(Screenshot grounding data)
-------

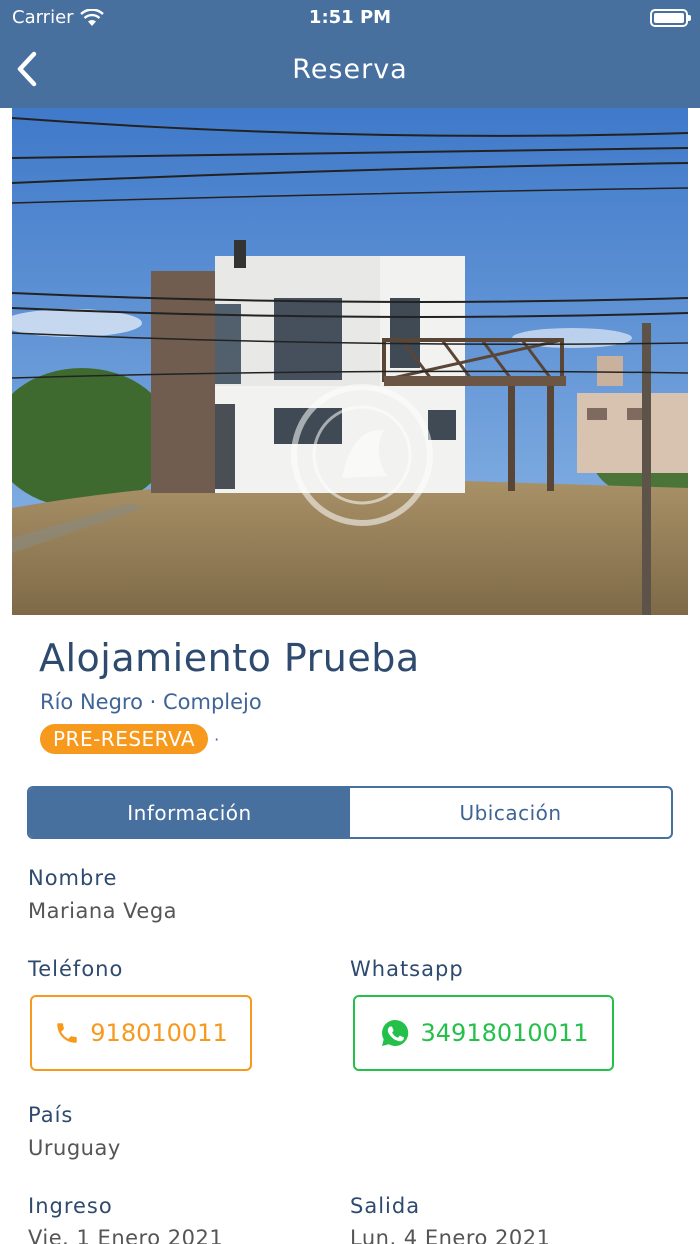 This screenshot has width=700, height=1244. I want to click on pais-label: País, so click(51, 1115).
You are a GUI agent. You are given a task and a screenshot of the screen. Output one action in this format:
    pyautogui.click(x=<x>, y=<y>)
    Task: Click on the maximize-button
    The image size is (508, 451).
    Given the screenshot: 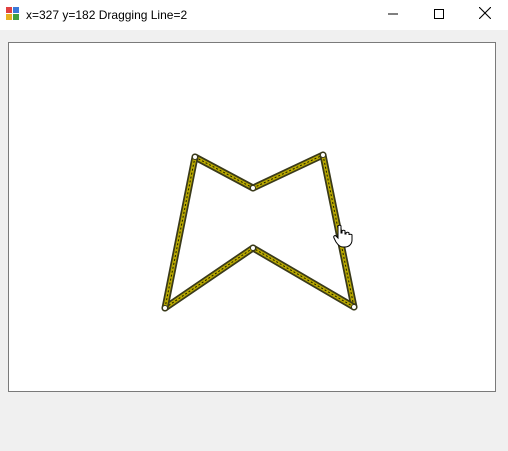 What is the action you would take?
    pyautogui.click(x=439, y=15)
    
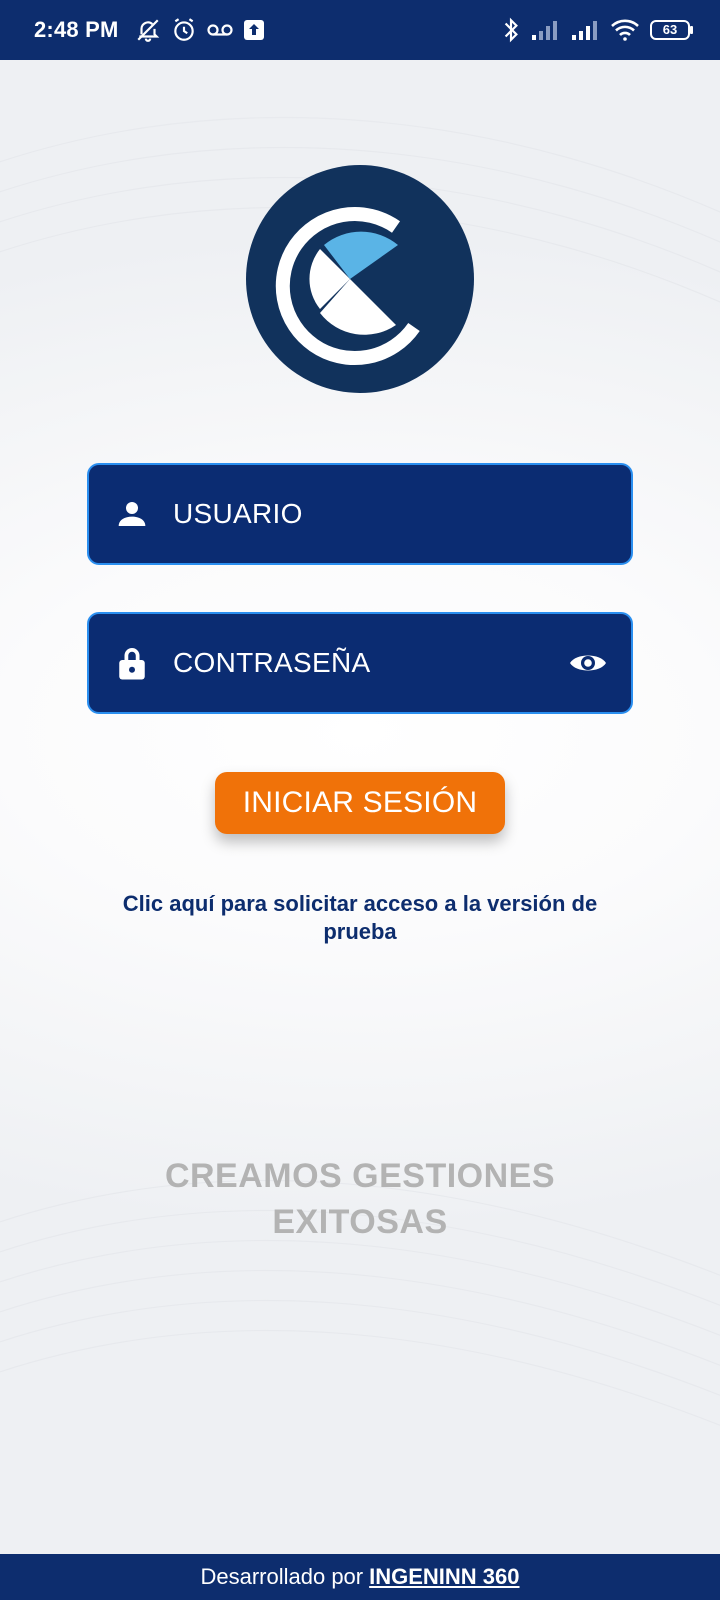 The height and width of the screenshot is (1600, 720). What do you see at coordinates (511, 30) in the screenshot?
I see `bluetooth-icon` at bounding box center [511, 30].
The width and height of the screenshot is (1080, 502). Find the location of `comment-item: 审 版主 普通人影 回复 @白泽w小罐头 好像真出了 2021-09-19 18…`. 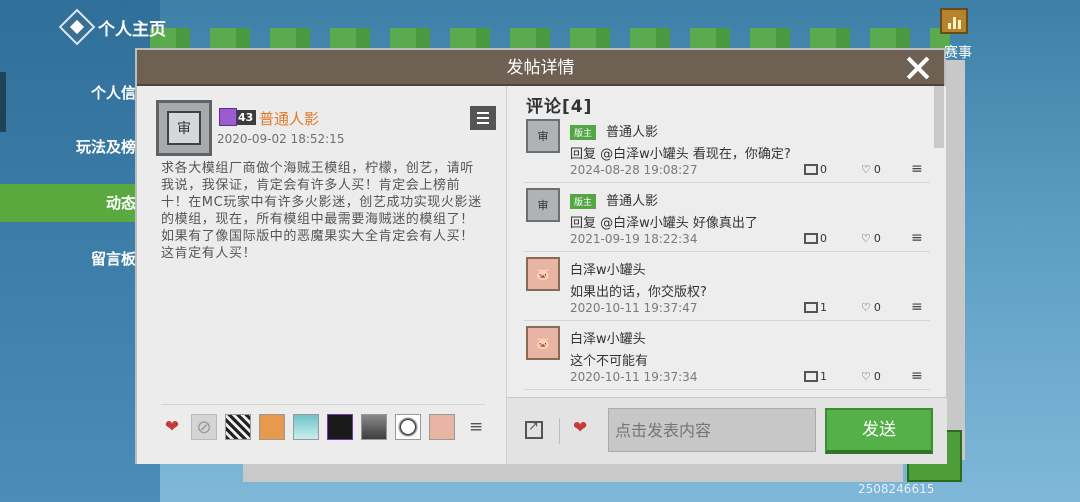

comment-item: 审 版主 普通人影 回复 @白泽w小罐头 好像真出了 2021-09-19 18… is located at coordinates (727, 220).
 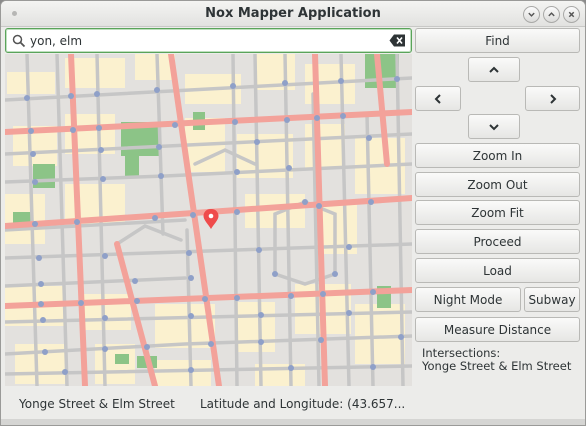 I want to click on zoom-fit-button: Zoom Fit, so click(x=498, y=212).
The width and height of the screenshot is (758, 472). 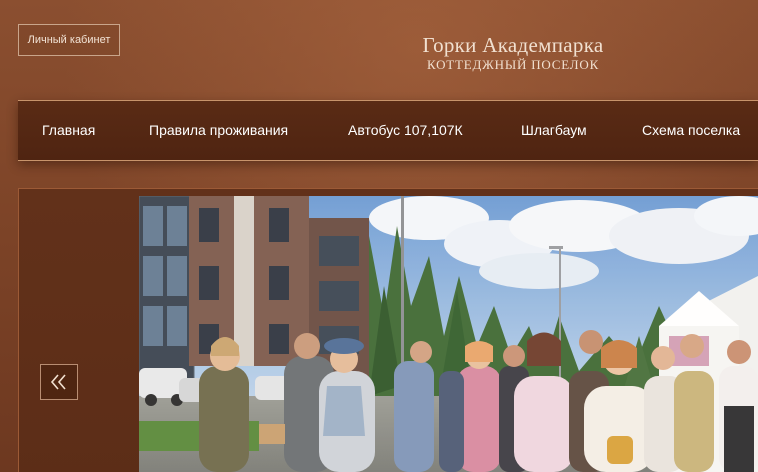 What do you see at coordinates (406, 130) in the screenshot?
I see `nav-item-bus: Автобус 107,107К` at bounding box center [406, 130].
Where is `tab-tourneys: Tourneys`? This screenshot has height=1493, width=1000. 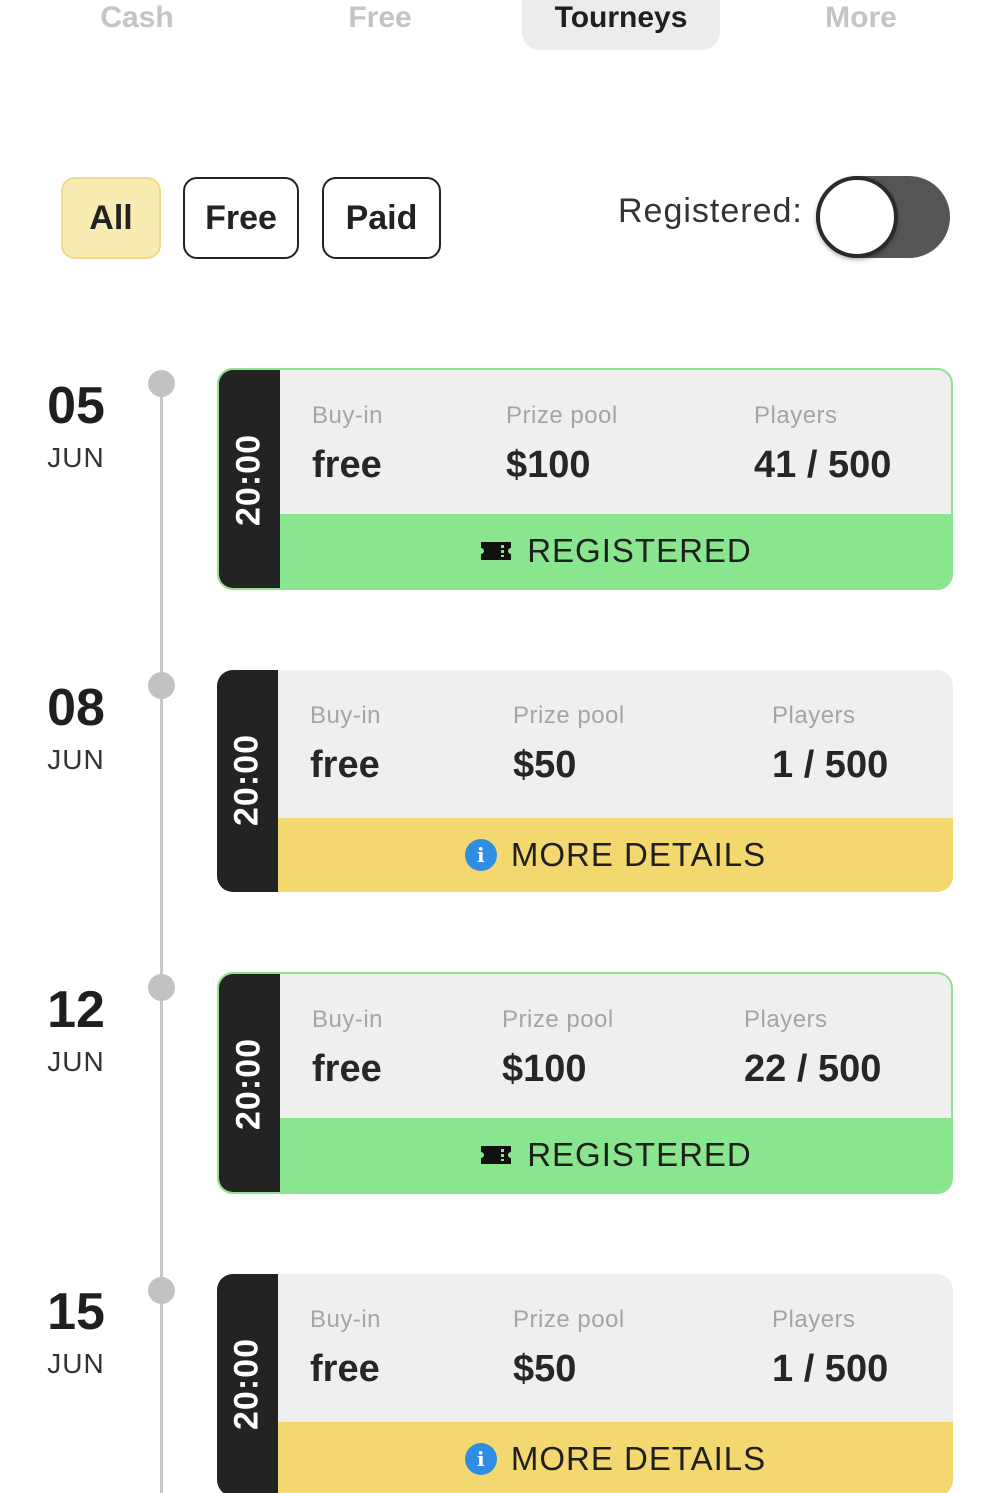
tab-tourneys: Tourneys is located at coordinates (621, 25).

-------

(What is required) Please rewrite the stretch of the data from the line containing "has height=1493, width=1000." through the end of the data, changing "screenshot" to "image" and keeping everything else the same. Leave out the pictures.

(Finished exercise)
Where is `tab-tourneys: Tourneys`? This image has height=1493, width=1000. 
tab-tourneys: Tourneys is located at coordinates (621, 25).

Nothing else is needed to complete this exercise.